Cuando comprendí la inutilidad de la existencia del mono, pude acercarme a lo que me pareció hacerse un destino útil, bien que no para mí, sino para los demás. Su cabeza hueca me sugirió el aprovechamien­to de la mía. Quise hacer de ella, y fue sencillo hacerlo, un nido de aves.
Mi cabeza se colmó de aves, voluntaria y gozosamente, de mi parte y la de ellas. Gozaba, sí, por la felicidad del aposento firme, seguro y abrigado que podía darles, y gozaba por algunas consecuencias y derivaciones distintas. Por ejemplo, cuando hice mi aparición, físicamente sombría, en el semialborozo —ese disimulo o transfiguración del cálculo en las jugadoras—  del té-canasta de mi madre, y ella tuvo que decirme, retadora y con pérdida de aplomo, que cómo hacía eso de ponerme a silbar en medio de la reunión de señoras. Y yo apenas condescendí a
ex­plicarle, con una sonrisa de lástima por su ignoran­cia, que no era yo mismo quien silbaba (o cantaba), sino mis pájaros. No alcanzó a mamá esa humilde maravilla; sin embargo, en aquella muchacha que se iniciaba en las juntas de las 5 de la tarde, suscité el asombro candoroso de quien presencia el tránsito de un dios musical, tangible y perecedero.

* * *

No siempre fue así, sino apenas unos años, posible­mente unos meses. Con el cambio he dudado un tanto que haciendo la felicidad de un pájaro haré la
felici­dad de los tiempos venideros. Si todos pusiéramos nuestra cabeza al servicio del bien general —del bien—, acaso podría ser. Pero nuestra cabeza, no sólo el sentimiento.
Yo puse la mía y tuvo gorriones y canarios, bente­veos y calandrias, dichosos.
También lo son ahora, a su manera, los buitres que han anidado en ella. Sin embargo, mi buenaventura ha cesado. Son insaciablemente voraces y han
afinado su pico para comer hasta el último trocito de mis sesos.

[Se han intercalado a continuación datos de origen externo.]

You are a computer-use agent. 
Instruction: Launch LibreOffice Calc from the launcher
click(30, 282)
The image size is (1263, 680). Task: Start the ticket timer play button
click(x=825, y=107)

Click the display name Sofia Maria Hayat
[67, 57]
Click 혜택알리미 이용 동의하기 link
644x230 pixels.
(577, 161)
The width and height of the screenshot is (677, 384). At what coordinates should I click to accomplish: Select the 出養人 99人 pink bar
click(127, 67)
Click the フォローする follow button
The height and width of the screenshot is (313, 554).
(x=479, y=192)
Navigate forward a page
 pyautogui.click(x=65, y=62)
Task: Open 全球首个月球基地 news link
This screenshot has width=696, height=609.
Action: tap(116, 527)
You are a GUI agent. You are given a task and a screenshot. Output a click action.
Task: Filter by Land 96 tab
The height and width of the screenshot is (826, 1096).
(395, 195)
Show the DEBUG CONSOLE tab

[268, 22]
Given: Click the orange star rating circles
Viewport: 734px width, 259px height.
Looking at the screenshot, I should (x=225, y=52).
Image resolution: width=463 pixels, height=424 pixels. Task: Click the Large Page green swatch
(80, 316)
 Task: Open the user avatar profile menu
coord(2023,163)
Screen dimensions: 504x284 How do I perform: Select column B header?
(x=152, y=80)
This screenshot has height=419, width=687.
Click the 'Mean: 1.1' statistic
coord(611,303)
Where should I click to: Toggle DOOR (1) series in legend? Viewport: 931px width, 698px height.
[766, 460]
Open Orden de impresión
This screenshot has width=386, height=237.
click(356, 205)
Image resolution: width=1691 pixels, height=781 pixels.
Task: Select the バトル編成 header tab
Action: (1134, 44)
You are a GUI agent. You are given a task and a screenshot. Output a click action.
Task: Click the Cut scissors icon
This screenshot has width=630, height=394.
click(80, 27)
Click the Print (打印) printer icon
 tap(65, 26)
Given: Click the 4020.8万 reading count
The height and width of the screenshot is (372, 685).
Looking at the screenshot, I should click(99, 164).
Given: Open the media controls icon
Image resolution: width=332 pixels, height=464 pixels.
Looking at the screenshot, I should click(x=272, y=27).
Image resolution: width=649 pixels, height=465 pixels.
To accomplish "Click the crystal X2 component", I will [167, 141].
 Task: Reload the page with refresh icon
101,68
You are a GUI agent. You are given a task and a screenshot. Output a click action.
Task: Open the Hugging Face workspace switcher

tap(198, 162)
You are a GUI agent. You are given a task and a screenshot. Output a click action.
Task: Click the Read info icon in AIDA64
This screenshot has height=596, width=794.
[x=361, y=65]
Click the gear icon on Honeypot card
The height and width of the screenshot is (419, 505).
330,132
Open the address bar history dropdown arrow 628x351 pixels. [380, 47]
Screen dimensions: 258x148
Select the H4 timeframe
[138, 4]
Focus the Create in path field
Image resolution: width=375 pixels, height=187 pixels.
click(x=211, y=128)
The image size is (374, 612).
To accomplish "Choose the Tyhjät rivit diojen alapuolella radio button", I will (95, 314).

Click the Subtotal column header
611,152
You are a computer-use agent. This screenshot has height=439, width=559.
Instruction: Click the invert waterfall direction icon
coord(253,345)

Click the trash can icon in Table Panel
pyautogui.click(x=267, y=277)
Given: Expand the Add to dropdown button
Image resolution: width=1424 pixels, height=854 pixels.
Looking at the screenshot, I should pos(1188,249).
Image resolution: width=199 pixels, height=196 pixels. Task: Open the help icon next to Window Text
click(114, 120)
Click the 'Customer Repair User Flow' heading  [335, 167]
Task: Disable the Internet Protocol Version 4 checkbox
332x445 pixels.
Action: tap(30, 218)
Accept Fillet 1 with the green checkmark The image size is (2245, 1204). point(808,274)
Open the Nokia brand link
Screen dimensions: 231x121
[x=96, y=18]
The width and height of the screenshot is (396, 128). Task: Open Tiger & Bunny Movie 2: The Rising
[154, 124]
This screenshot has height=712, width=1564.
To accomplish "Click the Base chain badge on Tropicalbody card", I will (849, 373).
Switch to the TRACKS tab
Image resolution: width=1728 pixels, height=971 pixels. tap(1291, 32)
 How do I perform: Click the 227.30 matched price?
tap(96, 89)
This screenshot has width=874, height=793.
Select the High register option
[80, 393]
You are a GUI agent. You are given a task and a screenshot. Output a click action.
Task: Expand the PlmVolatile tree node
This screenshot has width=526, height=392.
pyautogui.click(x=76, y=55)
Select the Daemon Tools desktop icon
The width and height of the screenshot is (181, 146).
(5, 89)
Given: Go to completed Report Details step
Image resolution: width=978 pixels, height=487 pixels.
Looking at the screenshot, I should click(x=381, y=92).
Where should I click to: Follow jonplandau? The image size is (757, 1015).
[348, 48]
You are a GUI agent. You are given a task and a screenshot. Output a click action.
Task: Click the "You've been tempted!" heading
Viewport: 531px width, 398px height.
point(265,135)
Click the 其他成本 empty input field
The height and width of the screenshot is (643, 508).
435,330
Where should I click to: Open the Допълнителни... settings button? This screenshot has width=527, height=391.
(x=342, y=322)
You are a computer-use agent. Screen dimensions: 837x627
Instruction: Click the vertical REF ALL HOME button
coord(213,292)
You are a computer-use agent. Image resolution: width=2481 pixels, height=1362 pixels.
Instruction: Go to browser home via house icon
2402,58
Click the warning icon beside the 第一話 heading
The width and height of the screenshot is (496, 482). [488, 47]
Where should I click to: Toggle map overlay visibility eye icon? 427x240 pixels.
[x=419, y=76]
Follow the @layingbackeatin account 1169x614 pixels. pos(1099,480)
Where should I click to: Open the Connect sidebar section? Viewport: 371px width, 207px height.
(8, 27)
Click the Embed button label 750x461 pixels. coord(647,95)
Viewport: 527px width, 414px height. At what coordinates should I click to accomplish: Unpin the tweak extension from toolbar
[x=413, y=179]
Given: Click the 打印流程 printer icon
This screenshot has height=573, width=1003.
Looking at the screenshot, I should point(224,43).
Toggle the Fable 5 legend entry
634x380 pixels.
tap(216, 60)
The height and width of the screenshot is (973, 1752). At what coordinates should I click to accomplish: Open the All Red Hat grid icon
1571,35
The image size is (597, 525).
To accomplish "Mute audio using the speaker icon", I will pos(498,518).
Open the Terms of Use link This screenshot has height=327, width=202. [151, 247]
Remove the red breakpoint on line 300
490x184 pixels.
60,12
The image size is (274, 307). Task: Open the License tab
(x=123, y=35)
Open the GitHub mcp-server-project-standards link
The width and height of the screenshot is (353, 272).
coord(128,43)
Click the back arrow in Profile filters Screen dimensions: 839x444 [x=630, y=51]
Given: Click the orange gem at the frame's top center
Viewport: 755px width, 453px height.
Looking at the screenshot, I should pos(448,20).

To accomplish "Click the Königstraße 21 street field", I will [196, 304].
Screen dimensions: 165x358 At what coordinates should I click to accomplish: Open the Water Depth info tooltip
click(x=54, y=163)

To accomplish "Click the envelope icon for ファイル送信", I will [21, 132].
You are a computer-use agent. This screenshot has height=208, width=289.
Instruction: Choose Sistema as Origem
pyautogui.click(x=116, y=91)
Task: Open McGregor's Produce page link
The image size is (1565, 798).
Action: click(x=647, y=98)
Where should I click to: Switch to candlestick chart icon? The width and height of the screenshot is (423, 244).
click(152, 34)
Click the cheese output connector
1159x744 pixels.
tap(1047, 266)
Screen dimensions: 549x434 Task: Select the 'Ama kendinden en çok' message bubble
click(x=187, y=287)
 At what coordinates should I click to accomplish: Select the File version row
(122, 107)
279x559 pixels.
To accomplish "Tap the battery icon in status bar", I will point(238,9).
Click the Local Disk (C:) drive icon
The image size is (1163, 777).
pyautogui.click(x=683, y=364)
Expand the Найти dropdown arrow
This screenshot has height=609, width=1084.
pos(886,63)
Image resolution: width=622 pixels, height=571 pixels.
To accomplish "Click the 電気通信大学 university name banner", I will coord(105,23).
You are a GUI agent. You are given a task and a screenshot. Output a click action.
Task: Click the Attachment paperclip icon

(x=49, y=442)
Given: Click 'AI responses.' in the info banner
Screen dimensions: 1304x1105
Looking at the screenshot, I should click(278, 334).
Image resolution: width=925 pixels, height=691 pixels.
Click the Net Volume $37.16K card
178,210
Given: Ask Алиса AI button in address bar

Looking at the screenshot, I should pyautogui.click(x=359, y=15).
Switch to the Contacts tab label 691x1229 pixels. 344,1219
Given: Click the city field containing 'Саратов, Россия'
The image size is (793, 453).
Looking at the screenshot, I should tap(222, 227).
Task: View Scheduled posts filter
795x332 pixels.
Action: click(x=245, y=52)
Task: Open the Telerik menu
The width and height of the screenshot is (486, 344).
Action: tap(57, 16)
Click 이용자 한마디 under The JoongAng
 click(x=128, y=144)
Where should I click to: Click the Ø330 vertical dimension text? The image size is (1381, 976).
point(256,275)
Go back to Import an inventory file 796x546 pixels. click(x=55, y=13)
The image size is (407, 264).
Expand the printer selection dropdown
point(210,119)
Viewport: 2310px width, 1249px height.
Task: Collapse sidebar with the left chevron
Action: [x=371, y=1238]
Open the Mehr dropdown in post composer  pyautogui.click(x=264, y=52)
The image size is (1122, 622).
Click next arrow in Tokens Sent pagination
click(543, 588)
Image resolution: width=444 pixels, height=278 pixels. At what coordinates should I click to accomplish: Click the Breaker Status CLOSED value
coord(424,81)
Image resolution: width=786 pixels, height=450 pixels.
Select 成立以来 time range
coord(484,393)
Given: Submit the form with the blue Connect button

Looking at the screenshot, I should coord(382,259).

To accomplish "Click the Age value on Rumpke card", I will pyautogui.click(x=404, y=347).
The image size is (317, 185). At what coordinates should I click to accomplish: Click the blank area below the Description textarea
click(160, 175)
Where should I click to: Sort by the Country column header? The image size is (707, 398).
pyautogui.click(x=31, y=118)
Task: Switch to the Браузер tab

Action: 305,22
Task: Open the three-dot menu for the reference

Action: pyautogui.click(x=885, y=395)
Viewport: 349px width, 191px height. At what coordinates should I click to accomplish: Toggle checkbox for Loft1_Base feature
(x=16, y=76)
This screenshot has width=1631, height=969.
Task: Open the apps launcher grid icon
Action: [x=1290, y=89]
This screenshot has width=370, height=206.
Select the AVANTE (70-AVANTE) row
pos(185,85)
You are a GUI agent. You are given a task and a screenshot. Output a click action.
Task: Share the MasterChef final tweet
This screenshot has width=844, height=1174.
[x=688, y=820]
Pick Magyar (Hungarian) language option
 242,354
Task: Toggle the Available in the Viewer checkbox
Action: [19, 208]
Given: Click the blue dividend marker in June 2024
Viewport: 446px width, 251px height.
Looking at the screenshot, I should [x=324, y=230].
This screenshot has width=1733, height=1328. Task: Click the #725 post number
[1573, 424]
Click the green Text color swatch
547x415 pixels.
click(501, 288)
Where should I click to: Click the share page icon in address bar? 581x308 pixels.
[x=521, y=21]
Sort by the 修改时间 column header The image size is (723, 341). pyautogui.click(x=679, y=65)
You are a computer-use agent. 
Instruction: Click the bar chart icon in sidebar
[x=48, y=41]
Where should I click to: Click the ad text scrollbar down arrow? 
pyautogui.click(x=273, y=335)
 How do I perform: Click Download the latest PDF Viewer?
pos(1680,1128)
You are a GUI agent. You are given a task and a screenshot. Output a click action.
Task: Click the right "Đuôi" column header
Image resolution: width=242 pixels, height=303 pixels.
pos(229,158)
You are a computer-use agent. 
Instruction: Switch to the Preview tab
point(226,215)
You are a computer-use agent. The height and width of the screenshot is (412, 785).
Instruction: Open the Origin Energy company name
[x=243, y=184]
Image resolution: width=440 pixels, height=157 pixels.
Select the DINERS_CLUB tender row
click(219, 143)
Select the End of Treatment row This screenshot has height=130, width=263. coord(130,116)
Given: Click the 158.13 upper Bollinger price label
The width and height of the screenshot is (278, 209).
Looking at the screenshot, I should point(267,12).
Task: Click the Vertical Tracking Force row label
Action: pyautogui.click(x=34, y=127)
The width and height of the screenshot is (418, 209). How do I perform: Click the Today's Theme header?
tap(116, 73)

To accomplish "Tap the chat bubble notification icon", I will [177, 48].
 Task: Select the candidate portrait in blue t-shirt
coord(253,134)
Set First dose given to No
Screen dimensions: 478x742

Ya en hueso mondo, aún me picotean, no diré con ensañamiento, pero como si cumplieran con excesivo celo una obligación. Y aunque sus picotazos fueran traviesos o de mero ejercicio, no perderían intensidad como agentes del dolor. Como signo de la tortura que padezco, expando un llanto histérico y desgarrado de fluir constante.

Nada puedo contra ellos y nadie puede, pues per­sona alguna puede verlos, como ninguna veía a los pájaros indoloros que me cantaban. Y aquí estoy, con mi nido rebosante de buitres, que empeoran su abuso de la hospitalidad con la crueldad de sus instintos. Aquí estoy, escondido entre los baúles, a la espera de que alguno de los que antaño dieron de comer al mono se compadezca de este acorralado y azuce los perros.

Pero, pido, que nadie, al conocer mi historia, se deje ganar por el horror;
que lo supere y que no de­sista, si alienta algún buen propósito de poblar su cabeza de pájaros.